- **Material supplied**:
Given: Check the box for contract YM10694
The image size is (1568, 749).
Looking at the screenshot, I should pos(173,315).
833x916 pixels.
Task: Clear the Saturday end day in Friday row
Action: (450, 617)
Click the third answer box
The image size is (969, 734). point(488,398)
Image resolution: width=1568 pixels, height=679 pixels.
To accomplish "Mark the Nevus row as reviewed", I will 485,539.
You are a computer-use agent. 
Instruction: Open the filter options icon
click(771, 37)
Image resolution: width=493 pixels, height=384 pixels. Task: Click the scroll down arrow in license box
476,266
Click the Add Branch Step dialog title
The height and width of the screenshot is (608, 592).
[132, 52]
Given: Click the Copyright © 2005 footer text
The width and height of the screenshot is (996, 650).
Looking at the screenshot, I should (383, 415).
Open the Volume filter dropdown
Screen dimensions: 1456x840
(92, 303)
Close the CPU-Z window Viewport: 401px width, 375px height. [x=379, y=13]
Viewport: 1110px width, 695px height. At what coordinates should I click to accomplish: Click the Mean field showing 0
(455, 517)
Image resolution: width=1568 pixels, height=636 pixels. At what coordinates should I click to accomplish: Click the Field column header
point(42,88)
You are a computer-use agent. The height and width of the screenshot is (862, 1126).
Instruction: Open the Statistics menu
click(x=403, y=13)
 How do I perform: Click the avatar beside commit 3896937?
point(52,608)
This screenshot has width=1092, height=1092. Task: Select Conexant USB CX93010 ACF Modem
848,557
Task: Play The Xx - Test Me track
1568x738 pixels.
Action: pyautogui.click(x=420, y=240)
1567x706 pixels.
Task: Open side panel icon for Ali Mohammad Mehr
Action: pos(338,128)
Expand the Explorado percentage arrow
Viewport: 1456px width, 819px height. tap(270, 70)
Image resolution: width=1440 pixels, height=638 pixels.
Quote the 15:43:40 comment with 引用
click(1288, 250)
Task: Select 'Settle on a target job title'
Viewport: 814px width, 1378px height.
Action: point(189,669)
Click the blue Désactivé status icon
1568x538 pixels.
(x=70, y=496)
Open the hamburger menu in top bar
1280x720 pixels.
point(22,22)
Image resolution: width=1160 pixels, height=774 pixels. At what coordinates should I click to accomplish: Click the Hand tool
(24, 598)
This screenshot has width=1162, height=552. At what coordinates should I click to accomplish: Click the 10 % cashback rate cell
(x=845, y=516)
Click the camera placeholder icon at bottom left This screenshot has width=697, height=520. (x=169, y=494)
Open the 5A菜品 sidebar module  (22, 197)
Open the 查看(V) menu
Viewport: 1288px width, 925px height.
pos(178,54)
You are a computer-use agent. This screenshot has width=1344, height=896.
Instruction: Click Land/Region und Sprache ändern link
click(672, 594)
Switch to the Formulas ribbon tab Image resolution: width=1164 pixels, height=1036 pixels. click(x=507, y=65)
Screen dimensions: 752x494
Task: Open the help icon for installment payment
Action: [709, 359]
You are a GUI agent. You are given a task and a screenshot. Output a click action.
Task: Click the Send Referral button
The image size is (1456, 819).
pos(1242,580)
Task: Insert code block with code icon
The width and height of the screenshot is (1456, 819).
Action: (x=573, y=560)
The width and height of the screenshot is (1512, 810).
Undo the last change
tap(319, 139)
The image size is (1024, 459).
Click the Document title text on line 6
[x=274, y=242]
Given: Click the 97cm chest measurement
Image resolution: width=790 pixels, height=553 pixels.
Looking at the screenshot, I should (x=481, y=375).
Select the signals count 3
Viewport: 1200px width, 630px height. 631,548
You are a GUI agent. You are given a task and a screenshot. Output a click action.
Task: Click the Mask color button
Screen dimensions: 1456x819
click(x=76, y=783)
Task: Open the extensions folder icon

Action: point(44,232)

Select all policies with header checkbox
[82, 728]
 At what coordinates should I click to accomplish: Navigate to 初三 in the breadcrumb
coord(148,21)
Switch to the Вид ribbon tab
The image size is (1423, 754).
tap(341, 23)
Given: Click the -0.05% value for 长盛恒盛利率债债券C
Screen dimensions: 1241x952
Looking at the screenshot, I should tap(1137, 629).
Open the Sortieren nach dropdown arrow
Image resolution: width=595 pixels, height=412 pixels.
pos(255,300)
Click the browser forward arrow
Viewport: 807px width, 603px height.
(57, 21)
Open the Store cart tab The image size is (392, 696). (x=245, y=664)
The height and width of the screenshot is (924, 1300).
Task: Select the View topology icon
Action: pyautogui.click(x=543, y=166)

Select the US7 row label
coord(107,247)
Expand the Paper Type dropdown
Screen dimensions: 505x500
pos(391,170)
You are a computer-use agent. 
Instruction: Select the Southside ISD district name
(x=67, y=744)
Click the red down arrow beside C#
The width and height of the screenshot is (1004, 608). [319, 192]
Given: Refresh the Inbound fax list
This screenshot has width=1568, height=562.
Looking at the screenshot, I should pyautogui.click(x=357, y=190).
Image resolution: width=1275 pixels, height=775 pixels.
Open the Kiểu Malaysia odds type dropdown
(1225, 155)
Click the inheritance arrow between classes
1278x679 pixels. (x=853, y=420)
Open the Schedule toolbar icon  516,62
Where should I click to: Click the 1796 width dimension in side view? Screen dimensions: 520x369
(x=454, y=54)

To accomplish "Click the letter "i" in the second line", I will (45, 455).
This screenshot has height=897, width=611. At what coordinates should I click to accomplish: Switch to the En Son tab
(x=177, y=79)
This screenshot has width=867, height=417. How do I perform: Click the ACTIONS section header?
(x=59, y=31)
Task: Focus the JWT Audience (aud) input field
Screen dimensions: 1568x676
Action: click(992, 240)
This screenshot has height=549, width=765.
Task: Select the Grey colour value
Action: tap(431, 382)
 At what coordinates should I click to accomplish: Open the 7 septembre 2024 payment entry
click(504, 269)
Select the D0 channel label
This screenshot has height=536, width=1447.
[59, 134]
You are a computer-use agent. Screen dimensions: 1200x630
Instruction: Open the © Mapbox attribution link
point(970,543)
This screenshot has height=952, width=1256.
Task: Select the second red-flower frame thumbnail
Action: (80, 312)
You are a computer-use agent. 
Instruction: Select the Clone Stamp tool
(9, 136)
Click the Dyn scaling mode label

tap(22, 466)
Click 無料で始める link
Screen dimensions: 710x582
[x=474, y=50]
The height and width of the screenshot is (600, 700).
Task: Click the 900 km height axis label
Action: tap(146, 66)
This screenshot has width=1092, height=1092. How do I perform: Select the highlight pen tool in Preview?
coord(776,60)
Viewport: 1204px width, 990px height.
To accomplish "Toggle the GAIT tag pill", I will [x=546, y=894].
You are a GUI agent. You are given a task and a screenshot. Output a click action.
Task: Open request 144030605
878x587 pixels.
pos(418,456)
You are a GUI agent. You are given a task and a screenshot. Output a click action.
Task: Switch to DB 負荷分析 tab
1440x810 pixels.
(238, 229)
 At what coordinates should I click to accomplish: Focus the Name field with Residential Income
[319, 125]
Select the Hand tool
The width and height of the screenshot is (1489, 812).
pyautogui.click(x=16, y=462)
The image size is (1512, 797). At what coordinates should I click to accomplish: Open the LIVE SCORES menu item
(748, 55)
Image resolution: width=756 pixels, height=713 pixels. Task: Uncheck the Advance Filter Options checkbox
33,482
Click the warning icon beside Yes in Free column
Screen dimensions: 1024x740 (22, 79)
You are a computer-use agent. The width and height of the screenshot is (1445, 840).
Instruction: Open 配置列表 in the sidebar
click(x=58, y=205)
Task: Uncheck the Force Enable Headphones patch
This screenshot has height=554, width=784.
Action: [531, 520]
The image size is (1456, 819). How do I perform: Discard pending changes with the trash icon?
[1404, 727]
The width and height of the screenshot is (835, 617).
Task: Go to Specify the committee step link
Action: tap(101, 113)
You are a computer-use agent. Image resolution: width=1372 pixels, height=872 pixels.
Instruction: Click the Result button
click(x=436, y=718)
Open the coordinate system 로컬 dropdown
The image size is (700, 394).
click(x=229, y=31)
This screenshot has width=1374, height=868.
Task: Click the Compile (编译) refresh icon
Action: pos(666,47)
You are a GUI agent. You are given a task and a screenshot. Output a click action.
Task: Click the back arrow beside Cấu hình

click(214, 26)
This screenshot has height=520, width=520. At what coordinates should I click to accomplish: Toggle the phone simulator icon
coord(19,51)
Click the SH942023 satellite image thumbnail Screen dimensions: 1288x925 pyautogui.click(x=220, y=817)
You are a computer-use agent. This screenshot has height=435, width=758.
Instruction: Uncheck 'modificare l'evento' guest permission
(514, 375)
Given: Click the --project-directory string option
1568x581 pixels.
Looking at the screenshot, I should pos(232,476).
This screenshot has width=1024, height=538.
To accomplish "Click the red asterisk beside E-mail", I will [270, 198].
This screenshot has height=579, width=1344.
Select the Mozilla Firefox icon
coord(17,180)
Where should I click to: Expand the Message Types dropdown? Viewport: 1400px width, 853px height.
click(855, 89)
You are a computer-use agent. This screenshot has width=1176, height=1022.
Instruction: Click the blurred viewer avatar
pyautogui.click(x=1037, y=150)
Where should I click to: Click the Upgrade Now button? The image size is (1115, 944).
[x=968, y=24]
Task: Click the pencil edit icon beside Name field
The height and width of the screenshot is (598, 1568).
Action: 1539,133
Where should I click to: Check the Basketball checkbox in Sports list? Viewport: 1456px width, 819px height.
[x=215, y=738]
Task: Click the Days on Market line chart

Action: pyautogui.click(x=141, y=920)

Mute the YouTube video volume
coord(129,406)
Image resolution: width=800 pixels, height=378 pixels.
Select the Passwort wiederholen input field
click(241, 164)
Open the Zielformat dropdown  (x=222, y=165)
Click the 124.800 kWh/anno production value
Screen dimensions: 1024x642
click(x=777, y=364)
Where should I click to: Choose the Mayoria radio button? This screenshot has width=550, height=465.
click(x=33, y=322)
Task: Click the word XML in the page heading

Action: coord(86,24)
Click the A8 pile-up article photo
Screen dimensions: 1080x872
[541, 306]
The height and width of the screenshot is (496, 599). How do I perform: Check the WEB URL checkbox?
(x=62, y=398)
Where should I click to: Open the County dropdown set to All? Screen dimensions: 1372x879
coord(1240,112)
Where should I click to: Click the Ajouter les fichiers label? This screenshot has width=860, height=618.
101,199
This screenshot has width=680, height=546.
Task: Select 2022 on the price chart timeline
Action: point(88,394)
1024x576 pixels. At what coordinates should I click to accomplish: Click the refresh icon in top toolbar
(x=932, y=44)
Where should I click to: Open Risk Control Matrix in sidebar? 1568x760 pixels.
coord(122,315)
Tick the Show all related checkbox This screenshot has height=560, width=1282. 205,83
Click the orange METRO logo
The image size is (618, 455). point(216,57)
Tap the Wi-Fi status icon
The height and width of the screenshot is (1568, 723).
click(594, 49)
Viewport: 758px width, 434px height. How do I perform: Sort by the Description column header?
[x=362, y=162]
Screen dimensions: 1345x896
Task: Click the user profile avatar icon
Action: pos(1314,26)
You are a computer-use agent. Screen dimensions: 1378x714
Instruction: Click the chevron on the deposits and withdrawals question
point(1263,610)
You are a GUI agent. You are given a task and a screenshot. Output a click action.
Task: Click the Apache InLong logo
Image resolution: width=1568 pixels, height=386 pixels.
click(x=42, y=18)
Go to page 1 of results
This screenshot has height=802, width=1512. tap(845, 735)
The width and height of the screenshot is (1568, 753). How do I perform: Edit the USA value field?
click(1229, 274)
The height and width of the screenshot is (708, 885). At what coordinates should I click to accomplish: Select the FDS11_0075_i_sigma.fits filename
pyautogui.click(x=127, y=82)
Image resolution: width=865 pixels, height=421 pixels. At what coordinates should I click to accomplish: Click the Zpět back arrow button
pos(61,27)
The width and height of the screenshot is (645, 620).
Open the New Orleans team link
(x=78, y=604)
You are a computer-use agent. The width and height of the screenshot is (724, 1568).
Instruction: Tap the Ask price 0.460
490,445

- **To be done**: Swap "Image resolution" for "Screen resolution" in the lines starting at the one that contains "Expand the Explorado percentage arrow" and ending at the one that contains "Click the camera". Give only those lines again, leaving everything else unchanged.

- **Worked solution**:
Expand the Explorado percentage arrow
Viewport: 1456px width, 819px height. tap(270, 70)
Screen resolution: width=1440 pixels, height=638 pixels.
Quote the 15:43:40 comment with 引用
click(1288, 250)
Task: Select 'Settle on a target job title'
Viewport: 814px width, 1378px height.
Action: point(189,669)
Click the blue Désactivé status icon
1568x538 pixels.
(x=70, y=496)
Open the hamburger menu in top bar
1280x720 pixels.
point(22,22)
Screen resolution: width=1160 pixels, height=774 pixels. At what coordinates should I click to accomplish: Click the Hand tool
(24, 598)
This screenshot has width=1162, height=552. At what coordinates should I click to accomplish: Click the 10 % cashback rate cell
(x=845, y=516)
Click the camera placeholder icon at bottom left This screenshot has width=697, height=520. (x=169, y=494)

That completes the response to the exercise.